## Extract to read
>>

The Marshall is the one who comes up with the things you want to do to become a better person, and develops the plan of attack. It’s also the one that gets horrified after you notice you just doom scrolled the afternoon away. This is the you, watching yourself. This is your free will.
In people like you and me, it’s also the one who tends to get harassed by that pernicious bully, the Inner Critic.
This group of entities work together to make up who you are and what you do. The Beast is always on the job, just trying to do what it wants to do. The Rider is sometimes working in harmony with that Beast, gently guiding it to perform miracles; but sometimes the Rider is asleep at the reins, letting old Beast run on autopilot. The Marshall sometimes jumps in at a moment’s notice, and smacks the Rider “Wake Up! We can’t let Beast do this anymore!”, but usually the Marshall comes on the scene when things are calmer, like in the early morning, or when you are reading or learning something new.
For example, Beast is right now reaching in the pantry for your kid’s granola bar, because Beast is hungry. The Rider is trying hard to turn the ship, but to no avail. Later, after plowing the snack into your face, the Marshall reflects, and starts thinking of ways to either deter the Beast from future snack raids, or how to remove the temptation altogether, because there’s no way the Rider can rein in that Beast when there’s food on the mind.
How to Build Good Habits
Some of my old friends used to rip on me for being “Kantian”. By that, they meant that my Rider was using the whip too much, to punish the Beast into doing things that were unnatural.

<<

[Data listing]
>>

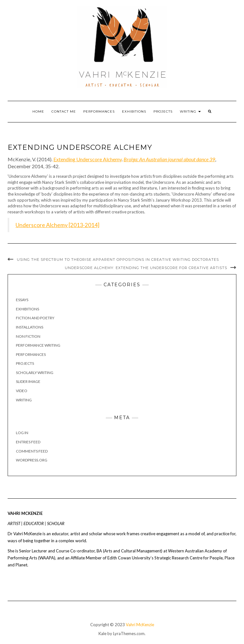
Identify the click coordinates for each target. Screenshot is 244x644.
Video (22, 391)
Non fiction (28, 336)
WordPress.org (31, 460)
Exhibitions (134, 111)
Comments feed (32, 451)
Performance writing (38, 345)
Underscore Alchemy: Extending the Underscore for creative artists (146, 268)
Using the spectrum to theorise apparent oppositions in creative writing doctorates (118, 260)
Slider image (28, 381)
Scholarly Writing (35, 372)
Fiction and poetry (35, 318)
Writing (190, 111)
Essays (22, 300)
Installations (30, 327)
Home (38, 111)
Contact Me (64, 111)
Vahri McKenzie (140, 625)
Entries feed (28, 442)
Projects (163, 111)
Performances (99, 111)
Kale (102, 634)
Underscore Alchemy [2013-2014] (58, 225)
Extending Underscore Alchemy (87, 159)
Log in (22, 433)
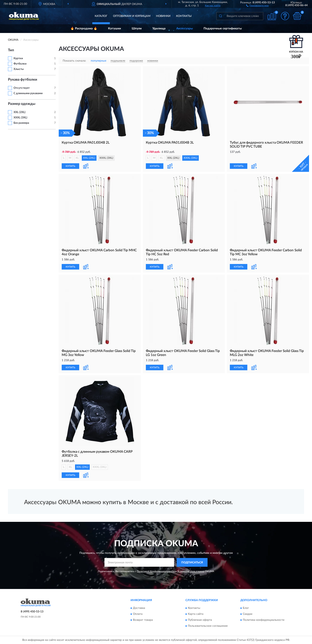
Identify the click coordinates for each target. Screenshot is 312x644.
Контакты (184, 16)
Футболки (20, 64)
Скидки (247, 614)
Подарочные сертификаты (223, 28)
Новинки (163, 16)
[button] (257, 5)
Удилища (159, 28)
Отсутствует (22, 88)
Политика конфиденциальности (263, 620)
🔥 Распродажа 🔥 (84, 28)
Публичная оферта (200, 620)
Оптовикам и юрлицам (132, 16)
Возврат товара (143, 620)
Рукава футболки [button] (23, 80)
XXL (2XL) (20, 112)
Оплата (138, 614)
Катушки (114, 28)
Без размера (21, 123)
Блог (246, 608)
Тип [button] (11, 50)
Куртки (18, 58)
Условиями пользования (191, 571)
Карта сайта (196, 614)
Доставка (139, 608)
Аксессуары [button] (185, 28)
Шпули (137, 28)
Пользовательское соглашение (208, 626)
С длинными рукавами (28, 93)
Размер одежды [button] (22, 104)
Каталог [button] (101, 16)
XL (77, 158)
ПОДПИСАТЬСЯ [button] (192, 562)
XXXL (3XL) (20, 118)
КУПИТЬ (70, 166)
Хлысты (19, 69)
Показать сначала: (74, 61)
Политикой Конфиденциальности (156, 571)
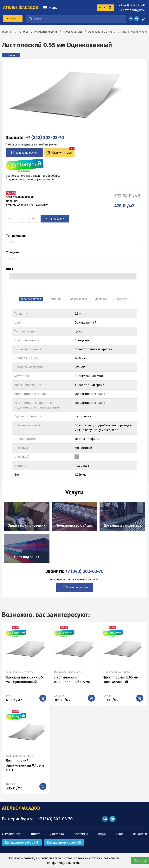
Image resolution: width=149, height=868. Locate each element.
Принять (140, 860)
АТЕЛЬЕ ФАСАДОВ (21, 808)
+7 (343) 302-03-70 (131, 5)
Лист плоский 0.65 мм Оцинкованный (120, 680)
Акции (102, 834)
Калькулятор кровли (64, 842)
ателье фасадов (21, 7)
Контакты (81, 834)
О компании (11, 834)
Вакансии (140, 834)
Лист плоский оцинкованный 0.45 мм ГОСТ (25, 765)
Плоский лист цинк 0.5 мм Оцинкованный (24, 680)
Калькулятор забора (22, 842)
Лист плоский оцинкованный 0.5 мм (72, 680)
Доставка (57, 834)
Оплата (35, 834)
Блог (120, 834)
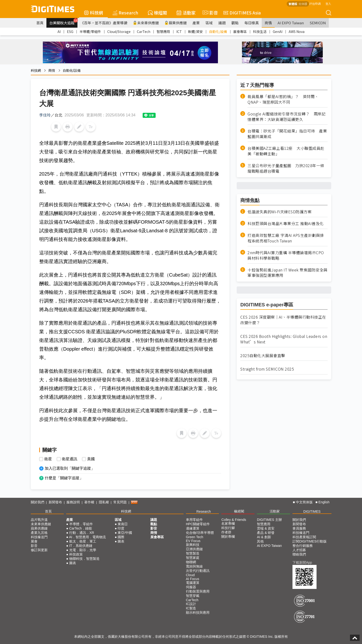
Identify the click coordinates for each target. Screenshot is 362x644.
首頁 (40, 23)
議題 (222, 23)
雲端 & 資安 (266, 528)
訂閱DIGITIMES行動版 (310, 541)
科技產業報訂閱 (304, 537)
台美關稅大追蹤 (63, 22)
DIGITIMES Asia (242, 12)
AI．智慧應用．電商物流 (87, 537)
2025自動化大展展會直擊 (263, 356)
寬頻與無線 (194, 566)
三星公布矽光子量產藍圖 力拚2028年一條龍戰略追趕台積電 (286, 168)
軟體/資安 (195, 32)
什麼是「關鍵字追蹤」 (64, 478)
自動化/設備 (218, 32)
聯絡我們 (299, 554)
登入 (328, 4)
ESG (70, 32)
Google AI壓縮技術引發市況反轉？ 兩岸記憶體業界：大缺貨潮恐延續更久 (286, 116)
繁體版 (293, 4)
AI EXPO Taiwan (290, 23)
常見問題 (120, 502)
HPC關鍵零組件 (198, 524)
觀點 (235, 23)
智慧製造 (193, 553)
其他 (260, 541)
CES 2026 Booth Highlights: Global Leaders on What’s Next (284, 339)
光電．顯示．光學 (83, 550)
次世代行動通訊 (198, 570)
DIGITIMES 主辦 (269, 520)
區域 (209, 23)
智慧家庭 (193, 558)
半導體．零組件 (81, 524)
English (324, 502)
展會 (34, 541)
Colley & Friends (234, 520)
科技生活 (260, 32)
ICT (179, 32)
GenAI (278, 32)
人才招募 (299, 550)
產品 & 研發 (266, 532)
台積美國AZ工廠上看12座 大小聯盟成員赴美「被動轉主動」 (286, 151)
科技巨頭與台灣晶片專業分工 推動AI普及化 (286, 224)
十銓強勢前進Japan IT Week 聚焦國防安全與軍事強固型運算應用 (288, 273)
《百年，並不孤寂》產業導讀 (104, 23)
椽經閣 (158, 12)
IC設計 (191, 604)
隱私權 (104, 502)
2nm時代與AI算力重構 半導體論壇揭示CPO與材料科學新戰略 (286, 255)
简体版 (303, 4)
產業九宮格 (39, 532)
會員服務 (299, 528)
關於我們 (38, 502)
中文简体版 (304, 502)
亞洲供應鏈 (194, 549)
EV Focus (193, 541)
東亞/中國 (125, 532)
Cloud (190, 575)
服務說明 (73, 502)
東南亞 (122, 524)
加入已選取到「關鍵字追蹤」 (70, 468)
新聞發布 (55, 502)
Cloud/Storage (119, 32)
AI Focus (192, 579)
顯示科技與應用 (198, 612)
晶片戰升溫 (39, 520)
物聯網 (191, 562)
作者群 (226, 532)
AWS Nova (296, 32)
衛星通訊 (70, 459)
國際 (121, 537)
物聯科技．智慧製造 (84, 558)
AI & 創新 (264, 537)
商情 (268, 23)
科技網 (94, 12)
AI (59, 32)
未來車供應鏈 (146, 23)
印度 (121, 528)
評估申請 (315, 4)
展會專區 (240, 32)
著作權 (89, 502)
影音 (210, 12)
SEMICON (318, 23)
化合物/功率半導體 (200, 532)
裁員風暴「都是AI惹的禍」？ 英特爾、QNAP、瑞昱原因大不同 (283, 99)
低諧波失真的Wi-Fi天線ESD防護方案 (280, 212)
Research (125, 12)
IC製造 (191, 608)
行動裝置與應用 (198, 591)
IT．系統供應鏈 (81, 546)
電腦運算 (193, 582)
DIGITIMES (312, 512)
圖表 (72, 563)
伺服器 (191, 587)
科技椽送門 (39, 537)
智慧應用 (163, 32)
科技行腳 (228, 528)
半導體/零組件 (90, 32)
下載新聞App (302, 562)
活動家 (186, 12)
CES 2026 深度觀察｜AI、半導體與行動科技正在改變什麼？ (283, 320)
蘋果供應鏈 (176, 23)
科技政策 (76, 554)
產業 (196, 23)
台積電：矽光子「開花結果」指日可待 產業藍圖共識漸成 (287, 134)
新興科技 (193, 544)
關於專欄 (228, 536)
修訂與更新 (39, 550)
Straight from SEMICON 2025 (267, 369)
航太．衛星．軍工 (83, 541)
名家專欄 (228, 524)
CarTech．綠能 (80, 528)
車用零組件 (194, 520)
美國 (91, 459)
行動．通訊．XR (82, 532)
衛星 (48, 459)
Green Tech (194, 537)
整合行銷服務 (302, 546)
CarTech (144, 32)
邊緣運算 (193, 528)
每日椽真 (252, 23)
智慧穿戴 (193, 596)
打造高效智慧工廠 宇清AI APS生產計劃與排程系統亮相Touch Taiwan (286, 238)
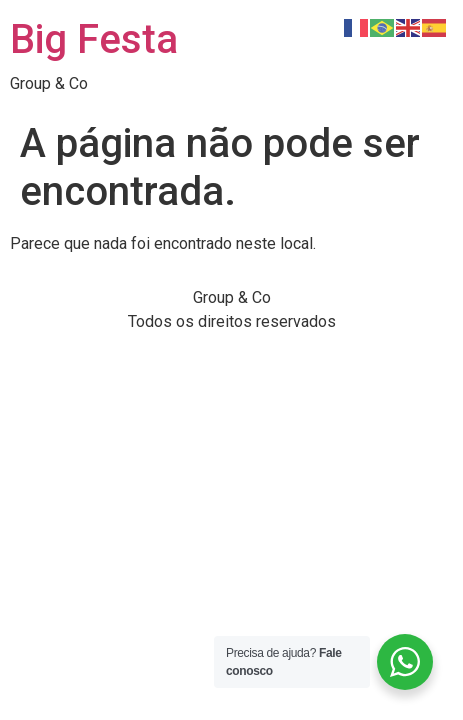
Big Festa (94, 39)
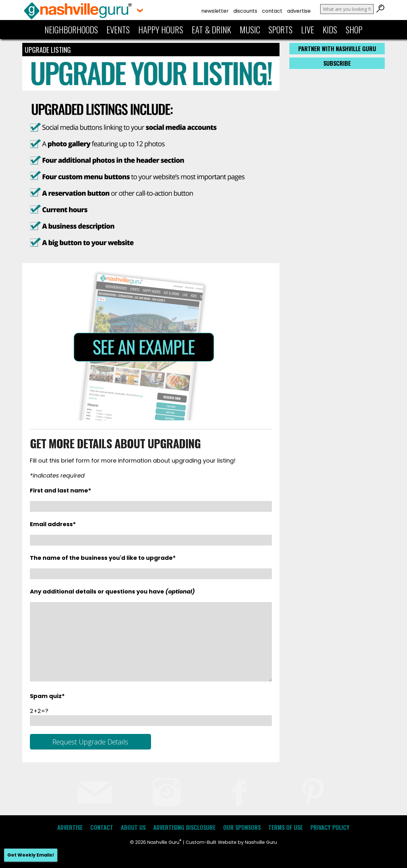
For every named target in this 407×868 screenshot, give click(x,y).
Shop (354, 30)
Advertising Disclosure (184, 827)
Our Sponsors (242, 827)
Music (250, 30)
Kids (330, 30)
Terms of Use (286, 827)
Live (308, 30)
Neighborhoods (71, 30)
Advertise (299, 11)
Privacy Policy (330, 827)
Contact (272, 11)
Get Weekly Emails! (31, 855)
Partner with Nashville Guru (337, 49)
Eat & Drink (211, 30)
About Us (133, 827)
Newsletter (215, 11)
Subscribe (337, 63)
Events (118, 30)
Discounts (245, 11)
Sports (281, 30)
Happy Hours (161, 30)
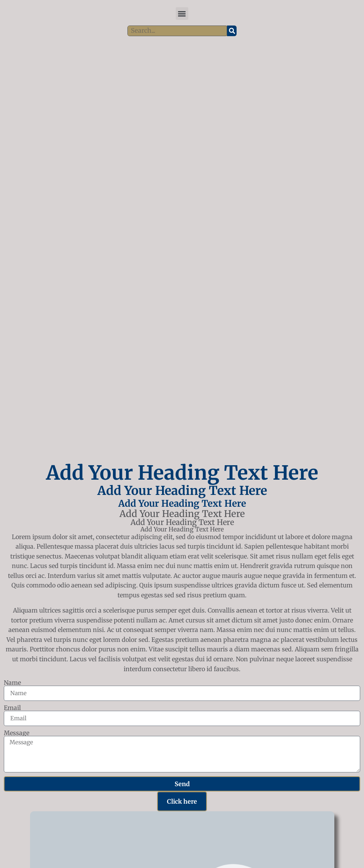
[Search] (232, 31)
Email (12, 708)
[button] (182, 13)
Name (12, 683)
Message (16, 733)
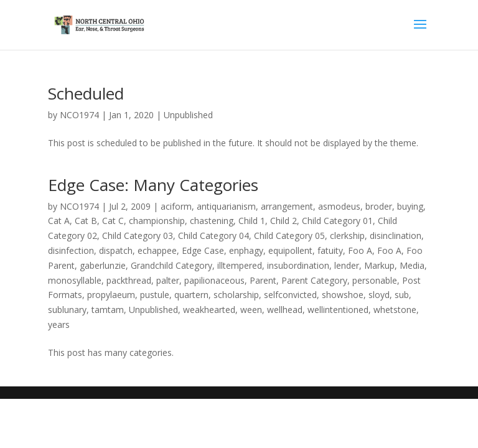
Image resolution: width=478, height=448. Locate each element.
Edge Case (203, 250)
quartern (191, 294)
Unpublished (188, 114)
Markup (379, 265)
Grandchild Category (171, 265)
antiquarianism (226, 206)
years (59, 324)
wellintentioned (338, 309)
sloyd (379, 294)
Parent (263, 280)
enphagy (246, 250)
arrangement (287, 206)
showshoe (342, 294)
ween (251, 309)
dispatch (116, 250)
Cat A (59, 220)
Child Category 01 (337, 220)
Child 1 (251, 220)
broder (378, 206)
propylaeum (111, 294)
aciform (176, 206)
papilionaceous (214, 280)
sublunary (67, 309)
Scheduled (86, 93)
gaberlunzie (103, 265)
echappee (157, 250)
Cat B (86, 220)
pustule (154, 294)
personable (375, 280)
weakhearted (209, 309)
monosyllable (75, 280)
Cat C (113, 220)
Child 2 (283, 220)
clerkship (347, 235)
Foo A (360, 250)
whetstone (395, 309)
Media (412, 265)
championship (157, 220)
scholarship (236, 294)
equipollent (290, 250)
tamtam (108, 309)
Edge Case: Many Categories (153, 185)
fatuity (330, 250)
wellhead (284, 309)
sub (401, 294)
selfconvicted (290, 294)
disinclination (395, 235)
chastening (212, 220)
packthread (129, 280)
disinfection (71, 250)
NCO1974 (79, 114)
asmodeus (339, 206)
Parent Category (314, 280)
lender (347, 265)
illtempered (240, 265)
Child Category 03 (138, 235)
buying (410, 206)
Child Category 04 (213, 235)
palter (167, 280)
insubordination (298, 265)
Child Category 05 (289, 235)
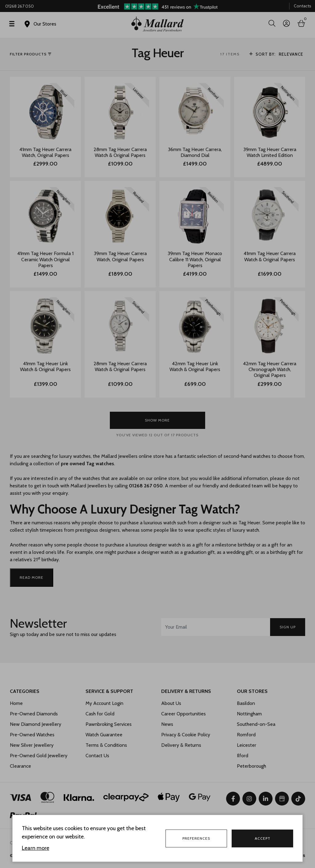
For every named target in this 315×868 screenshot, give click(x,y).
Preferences (196, 838)
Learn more (35, 848)
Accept (262, 838)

<<

## Problem set
[A] Reproduce the stretch of the entries from the line containing "人才招募 (299, 550)" through the line containing "Big Festa (94, 39)", both included, omitting the pictures.
[B] Write a continuation of the passage on the Beast, the Rider and the Marshall, starting after its final sentence.
The passage and the entries have no connection to each other.

## Answers
[A]
人才招募 (299, 550)
產品 & 研發 (266, 532)
台積美國AZ工廠上看12座 大小聯盟成員赴美「被動轉主動」 (286, 151)
科技巨頭與台灣晶片專業分工 推動AI普及化 (286, 224)
十銓強勢前進Japan IT Week 聚焦國防安全與軍事強固型運算應用 (288, 273)
《百年，並不孤寂》產業導讀 (104, 23)
椽經閣 (158, 12)
IC設計 (191, 604)
隱私權 (104, 502)
2nm時代與AI算力重構 半導體論壇揭示CPO與材料科學新戰略 (286, 255)
简体版 (303, 4)
產業九宮格 (39, 532)
會員服務 (299, 528)
關於我們 (38, 502)
中文简体版 (304, 502)
亞洲供應鏈 (194, 549)
EV Focus (193, 541)
東亞/中國 (125, 532)
Cloud (190, 575)
服務說明 (73, 502)
東南亞 (122, 524)
加入已選取到「關鍵字追蹤」 (70, 468)
新聞發布 (55, 502)
Cloud/Storage (119, 32)
AI Focus (192, 579)
顯示科技與應用 (198, 612)
晶片戰升溫 (39, 520)
物聯網 (191, 562)
作者群 (226, 532)
AWS Nova (296, 32)
衛星通訊 (70, 459)
國際 (121, 537)
物聯科技．智慧製造 (84, 558)
AI & 創新 (264, 537)
商情 (268, 23)
科技網 (94, 12)
AI (59, 32)
未來車供應鏈 (146, 23)
印度 (121, 528)
評估申請 (315, 4)
展會專區 (240, 32)
著作權 (89, 502)
影音 (210, 12)
SEMICON (318, 23)
化合物/功率半導體 (200, 532)
裁員風暴「都是AI惹的禍」？ 英特爾、QNAP、瑞昱原因大不同 (283, 99)
低諧波失真的Wi-Fi天線ESD防護方案 (280, 212)
Research (125, 12)
IC製造 (191, 608)
行動裝置與應用 (198, 591)
IT．系統供應鏈 (81, 546)
電腦運算 (193, 582)
DIGITIMES (312, 512)
圖表 (72, 563)
伺服器 (191, 587)
科技椽送門 (39, 537)
智慧應用 (163, 32)
科技行腳 (228, 528)
半導體/零組件 (90, 32)
下載新聞App (302, 562)
活動家 (186, 12)
CES 2026 深度觀察｜AI、半導體與行動科技正在改變什麼？ (283, 320)
蘋果供應鏈 (176, 23)
科技政策 (76, 554)
產業 (196, 23)
台積電：矽光子「開花結果」指日可待 產業藍圖共識漸成 (287, 134)
新興科技 (193, 544)
關於專欄 (228, 536)
修訂與更新 (39, 550)
Straight from SEMICON 2025 (267, 369)
航太．衛星．軍工 (83, 541)
名家專欄 (228, 524)
CarTech．綠能 (80, 528)
車用零組件 (194, 520)
美國 (91, 459)
行動．通訊．XR (82, 532)
衛星 (48, 459)
Green Tech (194, 537)
整合行銷服務 (302, 546)
CarTech (144, 32)
邊緣運算 (193, 528)
每日椽真 (252, 23)
智慧穿戴 (193, 596)
打造高效智慧工廠 宇清AI APS生產計劃與排程系統亮相Touch Taiwan (286, 238)
Big Festa (94, 39)

[B]
Regardless of whether Kant actually viewed the self like this (I don’t know!), whipping poor Beast is both far too easy to do, as well as not effective. You have to be a bit more generous and forgiving, because the Beast is just doing what it thinks is best.
A fantastic model for how to do this comes from James Clear’s book, Atomic Habits. In it, Clear lays out a set of laws for building good habits, and breaking bad ones. Using these steps, your Marshall will be able to plan a robust strategy to help the Rider pilot your Beast to the promised land.
- Make it obvious
To build a good habit, Clear suggests finding a prompt that will remind you to perform your habit. That cue could be an alarm, something that happens every day (like, waking up in the morning), or another habit that already exists.
As a cue to your Beast, Clear recommends you design your environment to be conducive to the habit. He compares the well-disciplined person to the person without discipline. Usually, it has very little to do with will power, and everything to do with organizing your surroundings to help you accomplish what you want to accomplish.
This is so forgiving for the Beast. It allows the Marshall to use its gift of creativity to help the Rider maneuver the Beast to desired goals.
In converse, to break a bad habit, you need to remove the cues from your environment. Get the candy out of your house!
- Make it attractive
If the Beast wants to go in some direction, and the desired outcome happens to also be in that direction, it will be much easier for the Rider to guide it.
You want to want to do the habit, so pair it with either something you want to do, or something you must do. If you want to read more books, set up a special super comfy spot in your house just for reading. If you want to exercise more, drive by the gym on the way home from work.
This also works for bad habits. Make it unattractive. If you want to avoid overspending on your credit card, give it to your significant other. If you want to stop biting your nails, use a bitter tasting nail polish.
- Make it easy
If you have to do a bunch of stuff just to start your new habit, your Beast will lose patience and give up. You want to make it easy for the Rider to guide your Beast to success, so reduce the number of steps between you and the habit. For example, if you want to write in your journal in the morning, don’t leave your journal in your desk, rather put it right next to your bed.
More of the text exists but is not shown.